UCLA

Glioblastoma (GBM) is the most lethal and malignant cancer originating from the central nervous system. Even with intense treatment involving surgery and radio-chemotherapy, median survival after prognosis remains within 12 months, as GBM constantly develops resistance to common therapies. Many novel therapies developed for GBM have shown promising results in in-vitro studies, but unfortunately failed in actual clinical practices, partially because traditional model systems failed to recapitulate the microenvironment surrounding GBM tumors. Therefore, we posit that unique brain extracellular matrix (ECM) facilitates therapeutic resistance in GBM. To study this problem, we investigated ECM deposition in GBM patient samples and fabricated brain-mimetic, orthogonally tunable hydrogel system in which to culture patient-derived GBM cells in 3-dimensional manner. To validate our novel ex-vivo culture system, genomic sequencing and gene expression profiling were performed for comparison with traditional in-vitro culture and animal xenograft models.
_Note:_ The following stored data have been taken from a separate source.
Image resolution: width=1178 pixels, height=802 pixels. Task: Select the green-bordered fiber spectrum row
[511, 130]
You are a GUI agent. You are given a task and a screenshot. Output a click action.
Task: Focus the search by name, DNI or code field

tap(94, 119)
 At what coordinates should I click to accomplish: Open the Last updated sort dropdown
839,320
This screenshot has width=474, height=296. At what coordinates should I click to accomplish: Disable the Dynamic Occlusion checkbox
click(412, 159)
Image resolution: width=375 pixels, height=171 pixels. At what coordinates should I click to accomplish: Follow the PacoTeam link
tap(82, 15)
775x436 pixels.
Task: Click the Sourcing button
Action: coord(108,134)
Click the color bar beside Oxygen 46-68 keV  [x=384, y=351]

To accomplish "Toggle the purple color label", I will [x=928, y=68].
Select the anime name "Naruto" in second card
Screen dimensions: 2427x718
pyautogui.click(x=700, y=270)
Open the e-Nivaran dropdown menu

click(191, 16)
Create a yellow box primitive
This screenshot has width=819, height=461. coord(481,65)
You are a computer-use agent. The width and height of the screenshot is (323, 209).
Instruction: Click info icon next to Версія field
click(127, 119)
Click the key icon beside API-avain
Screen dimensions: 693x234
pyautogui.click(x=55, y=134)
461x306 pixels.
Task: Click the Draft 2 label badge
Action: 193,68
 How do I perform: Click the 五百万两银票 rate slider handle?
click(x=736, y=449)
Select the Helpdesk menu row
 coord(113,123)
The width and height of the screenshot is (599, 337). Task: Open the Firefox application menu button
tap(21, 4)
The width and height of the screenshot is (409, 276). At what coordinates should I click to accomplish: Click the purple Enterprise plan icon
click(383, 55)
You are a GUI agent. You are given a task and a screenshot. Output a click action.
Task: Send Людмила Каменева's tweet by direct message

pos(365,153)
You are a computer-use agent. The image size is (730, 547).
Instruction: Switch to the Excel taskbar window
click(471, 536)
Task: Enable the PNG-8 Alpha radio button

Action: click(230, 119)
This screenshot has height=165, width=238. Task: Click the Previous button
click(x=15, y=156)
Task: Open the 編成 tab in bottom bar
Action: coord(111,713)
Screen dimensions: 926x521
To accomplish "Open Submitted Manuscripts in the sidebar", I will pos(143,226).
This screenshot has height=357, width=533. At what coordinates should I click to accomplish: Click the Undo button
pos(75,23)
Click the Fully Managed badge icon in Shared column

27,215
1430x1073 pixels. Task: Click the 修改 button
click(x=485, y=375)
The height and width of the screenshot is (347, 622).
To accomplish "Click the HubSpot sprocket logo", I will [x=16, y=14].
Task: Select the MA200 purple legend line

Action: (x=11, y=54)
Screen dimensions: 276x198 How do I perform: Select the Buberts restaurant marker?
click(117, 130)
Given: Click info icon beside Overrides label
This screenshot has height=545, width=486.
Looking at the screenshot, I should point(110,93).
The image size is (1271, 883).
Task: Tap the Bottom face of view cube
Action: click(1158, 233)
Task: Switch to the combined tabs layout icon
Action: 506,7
At the same time, cell viability, proliferation and markers for cancer stem cell were assessed. Our model system was used to study the therapeutic response of GBM cells to commonly used therapeutics and to investigate resistance mechanisms. We found GBM cells displayed drug response kinetics comparable to in-vivo xenograft models. We also found novel molecular mechanisms describing how unique brain matrix facilitates therapeutic resistance through corresponding receptors in our 3D culture models. By utilizing novel engineered platforms to study drug resistance, we are able to uncover mechanisms that could not be observed through traditional methods.